Performance Program Agreement — Risk Assessment & Strategy
January 3, 2026
Re: Texas E-Commerce Brand Dispute

Executive Summary

Your contract has strong defensive provisions (no-refund, Danish venue) but contains performance-sounding promises that create vulnerability. The primary risk is chargebacks, not litigation.

HIGH
Chargeback Risk
MEDIUM-LOW
Litigation Risk (if delivered)

Key Issues Overview

Core Problem: The contract simultaneously says "no refunds" while also marketing ROI/ROAS/profitability. This contradiction is exactly what opponents exploit.
Critical Performance Promises in Contract

Your agreement includes language that can be characterized as performance guarantees:

Section 4(E) — "Free Until Profitability"
"If the Client is not profitable within 90 days, the Company will continue working with them free of charge until profitability is achieved."

This creates an open-ended obligation tied to undefined "profitability" — potentially indefinite.

Section 4(F) — ROAS Representations
"Expected ROAS ranges from 3-8X" ... "Typical performance data suggests 60 orders per video."

Even with caveats, these are exactly what dissatisfied clients cite as implied performance guarantees.

Page 2 — "Perfect Fit" Promise
"Within one week you'll have pre-negotiated influencers who are a perfect fit."

Factual promise that can frame a "not as described" claim.

High Chargeback Vulnerability

Card networks don't adjudicate Danish law. They ask: "Did the merchant provide what was purchased, as described?"

Why This Contract is a Chargeback Magnet:

  • Requires credit card payment with "no credit card transaction fees" (Section 4(A))
  • Large B2B invoices on card = high dispute exposure
  • ROAS/profitability language gives issuers ammunition for "not as described"
  • No formal acceptance mechanics = ambiguous "services provided"
Medium Scope Vagueness

The "Work to be performed" list is broad and lacks:

  • Tight deliverables schedule with dates
  • Acceptance/rejection mechanics
  • Cure provisions
  • "Deemed accepted" triggers

This vagueness increases chargeback risk because issuers look for clear proof of "services provided as described."

Contract Strengths

You have three strong "first line" defenses on paper:

Strong No-Refund / Final Payment

Section 4(C)
"All payment is final and no refunds... under any circumstances."

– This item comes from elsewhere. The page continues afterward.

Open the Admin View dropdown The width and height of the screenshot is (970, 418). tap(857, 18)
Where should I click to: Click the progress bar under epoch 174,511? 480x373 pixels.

This is unambiguous and enforceable in contract law. However, it doesn't bind card network dispute processes.

Strong Exclusive Danish Forum + Law

Section 10(C)
"Any suit... must be instituted in Glostrup District Court, under Danish law."

Effect: Meaningful deterrent and strong basis to seek dismissal/stay of a Texas action via forum-selection + forum non conveniens.

Helpful Chargeback Waiver Language

Signature Block
Express waiver of "any rights to charge-back."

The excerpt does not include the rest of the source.